◆ DAFTAR TUGAS:
**a.** Tulis ulang bagian tulisan tentang people pleaser mulai dari "Setelah menemukan insight mengenai" sampai dengan "membenarkan hal ini.", dan ganti "lingkaran sosial" dengan "lingkungan pergaulan".
**b.** Lanjutkan tulisan tentang people pleaser mulai setelah kalimat terakhirnya.

Sebenarnya, jika mau mempelajari lebih jauh lagi, people pleaser ini tidak sesederhana itu. Menurut ilmu psikologi, ada beberapa tanda yang membuat diri kita bisa dikategorikan sebagai salah satu si-people-pleaser. Namun, saya tidak akan membahas lebih jauh lagi tentang hal ini karena saya rasa hal tersebut bukan kapasitas saya. Jika dilihat secara ringkas dari hasil saya berselancar di Google dan perlu digaris bawahi bahwa ini merupakan gambaran umum saja. Menurut Psychology Today, tanda-tanda seseorang bisa dikatakan sebagai people pleaser, antara lain berpura-pura untuk setuju dengan pendapat orang lain, meminta maaf untuk hal-hal yang tidak perlu, merasa bertanggung jawab akan perasaan/hidup orang lain, tidak bisa berkata tidak (menolak), dsb. Jika kita termasuk ke dalam tanda-tanda tersebut, mungkin saja kita memiliki kecenderungan menjadi salah satu sipeople pleaser ini. Namun, mendiagnosa diri sendiri juga tidak selamanya valid dan baik untuk dilakukan. Jadi, bukan berarti jika di paragraf atas saya menyebut diri saya sebagai seorang yang memiliki kecenderungan ini adalah valid dan baik untuk dilakukan.

Setelah menemukan insight mengenai people pleaser, dari hasil menonton Yotube saya juga menemukan istilah yang cukup familiar di telinga saya, yaitu ‘setting boundaries’. Setting boundaries ini saya definisikan sendiri sebagai aturan tidak tertulis (batas) yang kita ciptakan dalam lingkaran sosial kita. Dengan menggabungkan kedua hal tersebut, saya menemukan sesuatu yang bisa sedikit meluruskan ‘people pleaser’. Menurut pendapat saya, kita bisa menghindari atau mengurangi hal-hal yang cenderung dikaitkan dengan people pleaser dengan cara settingourboundaries.  Namun, pendapat ini hanyalah pendapat saya pribadi yang tentunya tidak memiliki kapasitas yang cukup untuk membenarkan hal ini.

◆ DATA TERSIMPAN:
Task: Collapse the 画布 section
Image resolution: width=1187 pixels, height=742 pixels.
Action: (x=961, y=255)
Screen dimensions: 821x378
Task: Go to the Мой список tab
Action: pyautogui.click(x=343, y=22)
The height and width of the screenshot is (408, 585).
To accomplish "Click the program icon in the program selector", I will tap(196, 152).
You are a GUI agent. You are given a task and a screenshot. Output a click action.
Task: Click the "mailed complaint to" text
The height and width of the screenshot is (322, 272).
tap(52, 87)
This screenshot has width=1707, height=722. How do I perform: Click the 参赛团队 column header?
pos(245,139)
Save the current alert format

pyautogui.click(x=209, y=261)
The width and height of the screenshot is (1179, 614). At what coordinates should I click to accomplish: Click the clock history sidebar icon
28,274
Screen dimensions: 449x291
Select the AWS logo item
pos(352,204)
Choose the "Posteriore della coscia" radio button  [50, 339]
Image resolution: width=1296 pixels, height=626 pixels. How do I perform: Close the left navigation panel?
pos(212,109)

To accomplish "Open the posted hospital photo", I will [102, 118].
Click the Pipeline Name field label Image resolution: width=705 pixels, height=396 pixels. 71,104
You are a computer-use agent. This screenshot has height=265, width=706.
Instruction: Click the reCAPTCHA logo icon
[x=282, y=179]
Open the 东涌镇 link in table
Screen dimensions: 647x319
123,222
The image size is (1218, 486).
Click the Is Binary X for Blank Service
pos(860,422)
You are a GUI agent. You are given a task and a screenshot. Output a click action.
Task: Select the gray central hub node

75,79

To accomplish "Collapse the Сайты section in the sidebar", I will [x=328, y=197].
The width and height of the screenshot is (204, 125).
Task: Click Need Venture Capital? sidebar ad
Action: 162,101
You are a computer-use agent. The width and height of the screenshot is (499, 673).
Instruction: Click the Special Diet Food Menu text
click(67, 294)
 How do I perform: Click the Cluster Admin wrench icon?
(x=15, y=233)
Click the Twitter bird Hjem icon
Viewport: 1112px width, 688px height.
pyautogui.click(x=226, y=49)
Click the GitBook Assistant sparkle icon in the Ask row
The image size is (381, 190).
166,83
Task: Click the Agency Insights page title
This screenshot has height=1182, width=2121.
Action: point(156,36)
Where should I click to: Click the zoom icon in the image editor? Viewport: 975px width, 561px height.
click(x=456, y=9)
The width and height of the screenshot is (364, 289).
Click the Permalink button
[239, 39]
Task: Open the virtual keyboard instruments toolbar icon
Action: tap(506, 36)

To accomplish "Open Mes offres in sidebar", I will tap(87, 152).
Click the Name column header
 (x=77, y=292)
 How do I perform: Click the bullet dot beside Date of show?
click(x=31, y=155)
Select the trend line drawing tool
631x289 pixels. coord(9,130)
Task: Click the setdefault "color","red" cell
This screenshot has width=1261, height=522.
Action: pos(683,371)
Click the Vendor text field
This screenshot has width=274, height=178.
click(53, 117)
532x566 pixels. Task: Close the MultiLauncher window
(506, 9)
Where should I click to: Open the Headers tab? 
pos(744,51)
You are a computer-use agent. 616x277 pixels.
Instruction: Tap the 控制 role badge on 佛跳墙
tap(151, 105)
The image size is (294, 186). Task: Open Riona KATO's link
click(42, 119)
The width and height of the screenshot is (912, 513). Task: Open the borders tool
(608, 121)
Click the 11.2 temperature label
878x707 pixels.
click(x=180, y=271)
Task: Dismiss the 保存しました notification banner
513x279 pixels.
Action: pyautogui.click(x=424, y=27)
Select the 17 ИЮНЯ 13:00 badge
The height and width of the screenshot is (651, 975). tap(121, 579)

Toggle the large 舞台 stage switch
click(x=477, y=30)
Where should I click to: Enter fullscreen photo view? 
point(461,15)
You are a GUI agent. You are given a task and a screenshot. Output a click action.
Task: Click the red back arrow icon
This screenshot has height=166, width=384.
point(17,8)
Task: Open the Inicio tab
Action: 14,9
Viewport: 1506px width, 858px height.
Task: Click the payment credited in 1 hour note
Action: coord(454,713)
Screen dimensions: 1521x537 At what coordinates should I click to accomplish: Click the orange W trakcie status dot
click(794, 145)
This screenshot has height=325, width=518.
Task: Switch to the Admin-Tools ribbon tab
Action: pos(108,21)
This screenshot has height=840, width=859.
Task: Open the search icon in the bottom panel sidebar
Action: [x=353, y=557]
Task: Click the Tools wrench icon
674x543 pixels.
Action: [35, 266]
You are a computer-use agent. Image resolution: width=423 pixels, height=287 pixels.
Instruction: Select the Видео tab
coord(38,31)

◆ JAWABAN PER TUGAS:
**a.**
Setelah menemukan insight mengenai people pleaser, dari hasil menonton Yotube saya juga menemukan istilah yang cukup familiar di telinga saya, yaitu ‘setting boundaries’. Setting boundaries ini saya definisikan sendiri sebagai aturan tidak tertulis (batas) yang kita ciptakan dalam lingkungan pergaulan kita. Dengan menggabungkan kedua hal tersebut, saya menemukan sesuatu yang bisa sedikit meluruskan ‘people pleaser’. Menurut pendapat saya, kita bisa menghindari atau mengurangi hal-hal yang cenderung dikaitkan dengan people pleaser dengan cara settingourboundaries.  Namun, pendapat ini hanyalah pendapat saya pribadi yang tentunya tidak memiliki kapasitas yang cukup untuk membenarkan hal ini.

**b.**
Menurut saya, people pleaser bisa dicegah jika kita mengenal batas kemampuan kita untuk membahagiakan atau menyenangkan hati orang lain. Are we pleasant to be people pleaser? Apakah kita juga bahagia ketika membahagiakan orang lain? Nah, tugas kita di sini menjadi berbeda. Bagaimana kita mampu membuat diri kita sendiri berbahagia dengan membahagiakan orang lain. Kita bisa mulai membuat aturan tertulis atau tidak tertulis tentang hal tersebut. Kita juga bisa lebih mengenal diri dan mengetahui batasan apa saja yang membuat kita bahagia atau tidak. Menyayangi dan membahagiakan orang lain memang penting, tapi menyayangi dan membahagiakan diri sendiri jauh lebih penting. Karena kebahagiaan orang lain adalah bukan tanggung jawab kita dan kita tidak akan pernah bisa untuk membahagiakan semua orang. 

P. s.  Tulisan ini semata-mata hanyalah untuk menumpahkan apa yang ada di kepala setelah saya berselancar di Youtube dan Google.